Reading African American women poets politicized me. And it was the fact that poetry politicized me that had to do with then saving my life. Then all of the sudden, I started questioning; that's the dynamic of oppression, and especially as a child and as a woman, a girl coming into it. You look around, and you don't see anybody like you in positions of power, and you don't even question it. You just assume that you are not going to achieve anything and [that] no one expects anything from you. And so when I started reading this poetry, then I started questioning and questioning real hard.
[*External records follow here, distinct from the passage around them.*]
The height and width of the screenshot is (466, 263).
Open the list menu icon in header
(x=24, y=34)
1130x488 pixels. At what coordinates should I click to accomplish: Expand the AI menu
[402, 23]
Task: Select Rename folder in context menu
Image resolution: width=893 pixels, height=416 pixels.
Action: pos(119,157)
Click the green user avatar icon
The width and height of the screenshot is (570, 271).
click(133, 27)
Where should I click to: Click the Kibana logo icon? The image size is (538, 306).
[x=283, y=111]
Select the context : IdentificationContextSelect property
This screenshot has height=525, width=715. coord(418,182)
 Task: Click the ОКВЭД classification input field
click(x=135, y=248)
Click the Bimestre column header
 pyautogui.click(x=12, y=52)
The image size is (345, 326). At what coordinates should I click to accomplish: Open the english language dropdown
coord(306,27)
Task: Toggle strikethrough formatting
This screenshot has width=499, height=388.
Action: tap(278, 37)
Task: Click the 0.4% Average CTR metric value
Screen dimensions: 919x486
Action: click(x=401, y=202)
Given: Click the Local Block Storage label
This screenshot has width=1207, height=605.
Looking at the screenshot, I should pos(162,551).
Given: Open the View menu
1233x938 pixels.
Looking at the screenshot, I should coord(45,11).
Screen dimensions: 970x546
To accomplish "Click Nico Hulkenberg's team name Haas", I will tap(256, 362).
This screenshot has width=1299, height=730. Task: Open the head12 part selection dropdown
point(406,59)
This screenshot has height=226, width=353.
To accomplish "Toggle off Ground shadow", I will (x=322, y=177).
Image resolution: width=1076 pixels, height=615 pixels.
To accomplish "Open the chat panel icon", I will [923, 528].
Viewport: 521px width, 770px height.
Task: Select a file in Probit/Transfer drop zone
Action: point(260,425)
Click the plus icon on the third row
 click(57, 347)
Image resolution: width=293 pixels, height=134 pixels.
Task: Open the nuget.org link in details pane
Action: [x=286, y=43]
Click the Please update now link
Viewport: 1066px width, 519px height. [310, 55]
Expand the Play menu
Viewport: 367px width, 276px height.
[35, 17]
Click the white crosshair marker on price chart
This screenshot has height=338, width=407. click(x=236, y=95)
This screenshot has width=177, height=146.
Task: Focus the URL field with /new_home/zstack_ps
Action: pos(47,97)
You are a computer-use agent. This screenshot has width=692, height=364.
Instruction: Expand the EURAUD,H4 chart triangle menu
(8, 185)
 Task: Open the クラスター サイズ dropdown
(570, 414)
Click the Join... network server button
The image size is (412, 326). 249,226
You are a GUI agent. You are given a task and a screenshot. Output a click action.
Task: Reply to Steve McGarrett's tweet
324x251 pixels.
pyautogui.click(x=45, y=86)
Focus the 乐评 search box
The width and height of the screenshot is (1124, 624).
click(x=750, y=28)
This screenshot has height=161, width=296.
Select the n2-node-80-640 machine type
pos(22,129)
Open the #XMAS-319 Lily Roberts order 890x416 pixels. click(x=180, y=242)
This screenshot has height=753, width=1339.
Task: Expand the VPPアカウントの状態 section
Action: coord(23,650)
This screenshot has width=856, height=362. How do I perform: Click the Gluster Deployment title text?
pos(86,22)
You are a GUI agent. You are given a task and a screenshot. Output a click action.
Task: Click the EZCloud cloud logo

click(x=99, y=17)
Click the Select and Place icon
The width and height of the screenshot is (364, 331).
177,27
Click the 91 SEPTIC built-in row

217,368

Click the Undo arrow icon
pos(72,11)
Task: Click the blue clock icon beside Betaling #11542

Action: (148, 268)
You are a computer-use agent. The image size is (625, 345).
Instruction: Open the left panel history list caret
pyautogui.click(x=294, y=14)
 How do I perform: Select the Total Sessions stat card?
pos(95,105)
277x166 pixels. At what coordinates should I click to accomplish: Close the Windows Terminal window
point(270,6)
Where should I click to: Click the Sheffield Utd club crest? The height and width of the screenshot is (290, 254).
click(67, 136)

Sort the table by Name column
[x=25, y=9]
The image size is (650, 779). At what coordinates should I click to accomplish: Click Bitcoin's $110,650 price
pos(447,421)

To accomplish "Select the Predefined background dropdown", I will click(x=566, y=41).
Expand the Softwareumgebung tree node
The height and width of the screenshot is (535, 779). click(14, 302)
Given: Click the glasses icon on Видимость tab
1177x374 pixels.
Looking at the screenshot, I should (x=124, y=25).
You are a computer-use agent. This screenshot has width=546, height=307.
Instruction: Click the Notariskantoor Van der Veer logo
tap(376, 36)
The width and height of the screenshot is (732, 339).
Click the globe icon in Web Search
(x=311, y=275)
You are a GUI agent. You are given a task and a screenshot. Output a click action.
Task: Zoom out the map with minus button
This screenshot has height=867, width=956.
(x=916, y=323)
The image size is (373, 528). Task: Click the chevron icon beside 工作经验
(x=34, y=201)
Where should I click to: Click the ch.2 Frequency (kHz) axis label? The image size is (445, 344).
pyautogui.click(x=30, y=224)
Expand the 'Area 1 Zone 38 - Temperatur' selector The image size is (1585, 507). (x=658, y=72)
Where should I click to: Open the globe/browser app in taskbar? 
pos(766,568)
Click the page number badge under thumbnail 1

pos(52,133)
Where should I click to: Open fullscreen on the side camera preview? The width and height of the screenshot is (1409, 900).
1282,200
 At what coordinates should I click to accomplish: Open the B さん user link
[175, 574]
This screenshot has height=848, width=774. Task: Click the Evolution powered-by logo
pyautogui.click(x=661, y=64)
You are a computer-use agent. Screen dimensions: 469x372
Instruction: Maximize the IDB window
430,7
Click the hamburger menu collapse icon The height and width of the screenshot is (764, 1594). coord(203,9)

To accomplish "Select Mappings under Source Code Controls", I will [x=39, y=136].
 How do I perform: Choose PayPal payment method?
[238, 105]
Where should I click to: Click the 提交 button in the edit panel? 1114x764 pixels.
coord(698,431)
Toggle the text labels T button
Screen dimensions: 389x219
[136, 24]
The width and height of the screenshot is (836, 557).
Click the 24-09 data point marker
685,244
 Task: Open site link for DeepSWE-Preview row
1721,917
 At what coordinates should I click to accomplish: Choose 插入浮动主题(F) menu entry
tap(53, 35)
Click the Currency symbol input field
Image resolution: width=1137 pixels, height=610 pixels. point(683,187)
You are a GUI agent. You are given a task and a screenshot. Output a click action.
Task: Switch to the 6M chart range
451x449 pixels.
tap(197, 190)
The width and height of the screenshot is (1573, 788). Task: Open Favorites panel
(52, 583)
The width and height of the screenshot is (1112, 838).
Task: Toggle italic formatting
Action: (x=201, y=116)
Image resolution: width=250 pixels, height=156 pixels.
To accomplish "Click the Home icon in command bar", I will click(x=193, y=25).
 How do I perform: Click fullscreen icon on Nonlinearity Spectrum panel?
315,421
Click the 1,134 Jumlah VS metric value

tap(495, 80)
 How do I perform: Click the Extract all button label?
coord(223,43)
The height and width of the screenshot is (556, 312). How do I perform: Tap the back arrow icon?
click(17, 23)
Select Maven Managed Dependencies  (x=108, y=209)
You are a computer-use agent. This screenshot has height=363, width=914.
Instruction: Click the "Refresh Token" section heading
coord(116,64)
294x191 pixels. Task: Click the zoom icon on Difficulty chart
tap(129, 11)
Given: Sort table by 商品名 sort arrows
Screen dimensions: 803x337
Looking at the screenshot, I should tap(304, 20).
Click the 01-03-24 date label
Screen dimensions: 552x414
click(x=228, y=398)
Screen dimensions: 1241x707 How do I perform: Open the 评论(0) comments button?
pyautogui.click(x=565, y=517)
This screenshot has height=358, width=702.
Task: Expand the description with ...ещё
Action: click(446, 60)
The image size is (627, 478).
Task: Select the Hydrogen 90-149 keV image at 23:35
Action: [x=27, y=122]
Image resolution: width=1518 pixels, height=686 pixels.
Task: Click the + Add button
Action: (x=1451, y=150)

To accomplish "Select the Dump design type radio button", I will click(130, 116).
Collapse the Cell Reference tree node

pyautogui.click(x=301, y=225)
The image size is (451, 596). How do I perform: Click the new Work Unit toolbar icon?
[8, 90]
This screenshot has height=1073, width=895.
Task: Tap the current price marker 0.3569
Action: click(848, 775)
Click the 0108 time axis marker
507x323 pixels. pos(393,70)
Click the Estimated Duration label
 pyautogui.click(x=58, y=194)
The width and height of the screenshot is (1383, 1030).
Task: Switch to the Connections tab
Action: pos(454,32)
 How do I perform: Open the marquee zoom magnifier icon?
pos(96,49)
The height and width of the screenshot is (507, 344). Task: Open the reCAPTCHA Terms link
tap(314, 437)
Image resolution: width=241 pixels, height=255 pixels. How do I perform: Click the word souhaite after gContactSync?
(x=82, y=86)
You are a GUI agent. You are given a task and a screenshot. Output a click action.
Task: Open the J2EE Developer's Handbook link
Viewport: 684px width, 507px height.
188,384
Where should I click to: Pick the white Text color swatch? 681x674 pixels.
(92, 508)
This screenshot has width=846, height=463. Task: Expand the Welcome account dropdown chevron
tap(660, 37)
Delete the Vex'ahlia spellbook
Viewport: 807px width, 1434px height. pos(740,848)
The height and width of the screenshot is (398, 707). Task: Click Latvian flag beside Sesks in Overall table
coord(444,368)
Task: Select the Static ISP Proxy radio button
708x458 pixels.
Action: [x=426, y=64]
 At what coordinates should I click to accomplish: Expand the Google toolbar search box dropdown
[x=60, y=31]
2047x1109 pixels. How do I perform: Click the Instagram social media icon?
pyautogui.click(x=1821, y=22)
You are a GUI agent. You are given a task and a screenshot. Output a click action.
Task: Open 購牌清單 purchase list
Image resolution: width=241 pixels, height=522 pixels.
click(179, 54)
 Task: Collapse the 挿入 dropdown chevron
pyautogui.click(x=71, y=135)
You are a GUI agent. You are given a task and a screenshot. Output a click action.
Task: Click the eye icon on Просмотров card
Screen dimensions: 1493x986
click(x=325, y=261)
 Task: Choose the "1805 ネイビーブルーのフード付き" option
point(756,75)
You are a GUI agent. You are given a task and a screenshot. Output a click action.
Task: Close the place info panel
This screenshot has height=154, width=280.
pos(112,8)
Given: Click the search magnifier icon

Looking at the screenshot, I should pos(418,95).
And I got angry.

Other historic events that must have contributed to the politicization of youth: the 1991 Gulf War, the beating of Rodney King and the Quincentennial of 1992 as an occasion for year-long protest. Together those events stripped away many lies about U.S. foreign policy and domestic racism. The Zapatista uprising in Chiapas beginning January 1, 1994, and ongoing support for Cuba as demonstrated by the Venceremos Brigade have also educated and inspired.

It never occurred to me when I was 10 years old that I was going to end up representing an entire—not just community, but nationality. That’s not something I ever thought of, because I wasn’t a political person then. But I was forced to become one because of the circumstances. At some point, I discovered that a lot of people were suffering unnecessarily. I really started to understand that everyone has a responsibility to others and to a community, that you are not the only person in the world you simply represent, whether you like it or not.

As a child…I always had a sense of social conditions and political situations. I think it had to do with the fact that my mother was always discussing things with my sister and me — also because I read a lot. A lot of people in similar situations just have a sense that they’re poor or disenfranchised, but they don’t really think about what’s created the situation or what factors don’t allow them to control their lives.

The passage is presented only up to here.